[START Document segment]
A liquid crystal display has a liquid crystal panel for displaying images and a driving circuit for driving the liquid crystal panel. An active matrix type liquid crystal panel has an element substrate, a counter substrate, and liquid crystal held between those substrates. On the element substrate are formed horizontal scanning lines and vertical data lines respectively. And plural pixel electrodes are formed like a matrix between those scanning and data lines. An active element such as a TFT (Thin Film Transistor) is provided around each node of those scanning and data lines. Each TFT gate electrode is connected to a scanning line, each source electrode is connected to a data line, and each drain electrode is connected to a pixel electrode respectively.
Common electrodes facing a pixel electrode are formed on the counter substrate. One end of a liquid crystal capacity, which is a capacitive load, is connected to a pixel electrode. The other end of the liquid crystal capacity is connected to a common electrode facing a pixel electrode formed on the counter substrate. Consequently, the liquid crystal capacity is connected equivalently to a TFT drain electrode.
[END Document segment]
**Required actions:**
1. Reproduce the liquid crystal display passage from "A liquid crystal display" up to and including "pixel electrode respectively.".
2. For each statement, say yes or no to whether it agrees with the liquid crystal display passage, and quote the words that settle it. (a) Common electrodes are formed on the element substrate. (b) Each TFT source electrode is connected to a data line. (c) The scanning lines on the element substrate run vertically.
3. According to the liquid crystal display passage, what is held between the element substrate and the counter substrate?
The records that come after the passage are separate material and not part of it.
[START Dataset rows]
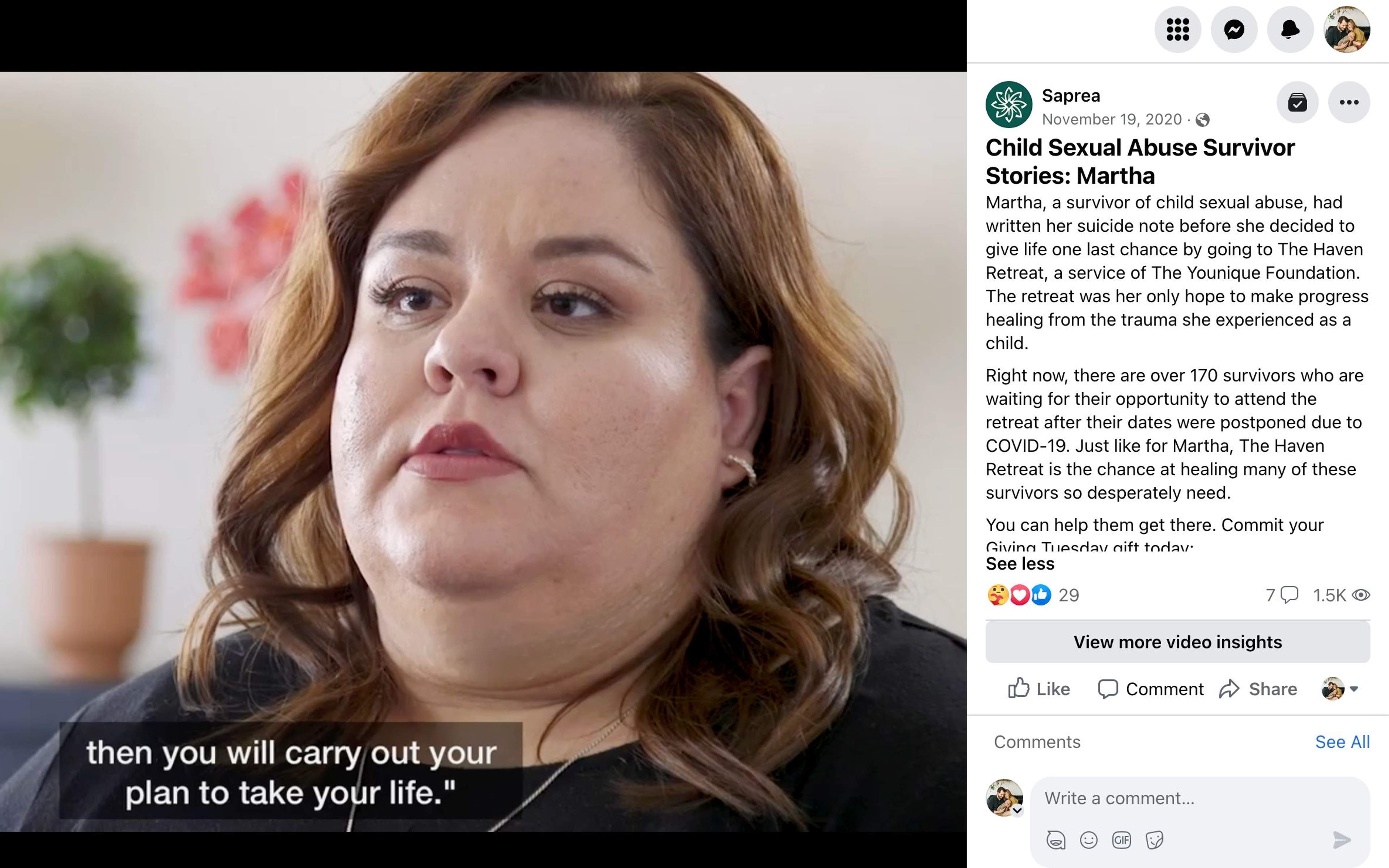Like the video post
The height and width of the screenshot is (868, 1389).
[1039, 689]
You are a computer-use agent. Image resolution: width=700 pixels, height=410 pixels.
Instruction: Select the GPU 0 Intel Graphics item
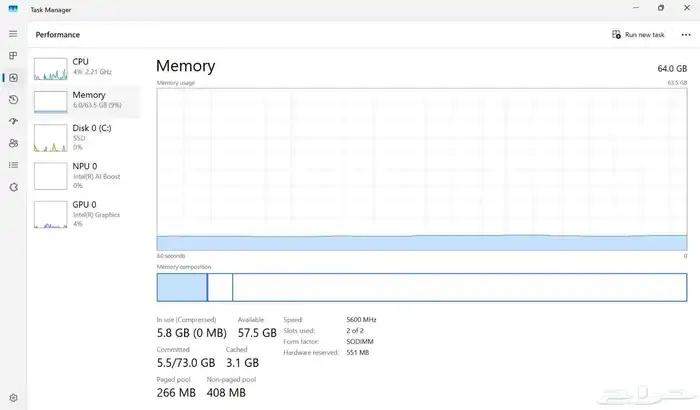point(86,214)
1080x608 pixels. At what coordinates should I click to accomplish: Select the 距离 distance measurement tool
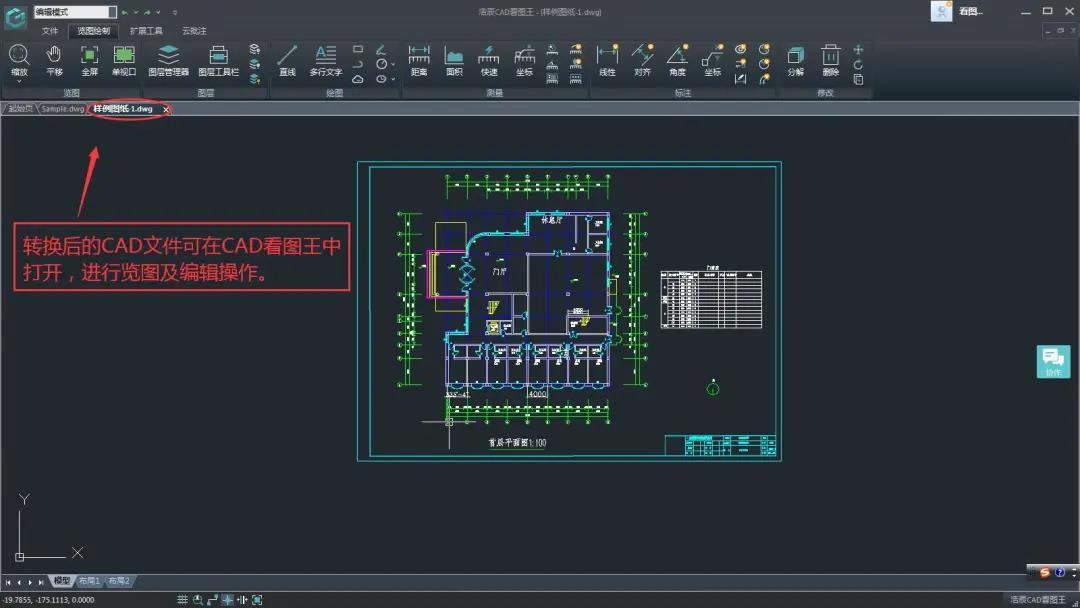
[END Dataset rows]
**List of solutions:**
1.
A liquid crystal display has a liquid crystal panel for displaying images and a driving circuit for driving the liquid crystal panel. An active matrix type liquid crystal panel has an element substrate, a counter substrate, and liquid crystal held between those substrates. On the element substrate are formed horizontal scanning lines and vertical data lines respectively. And plural pixel electrodes are formed like a matrix between those scanning and data lines. An active element such as a TFT (Thin Film Transistor) is provided around each node of those scanning and data lines. Each TFT gate electrode is connected to a scanning line, each source electrode is connected to a data line, and each drain electrode is connected to a pixel electrode respectively.

2.
(a) No: "Common electrodes facing a pixel electrode are formed on the counter substrate."
(b) Yes: "each source electrode is connected to a data line"
(c) No: "horizontal scanning lines and vertical data lines"

3. Liquid crystal.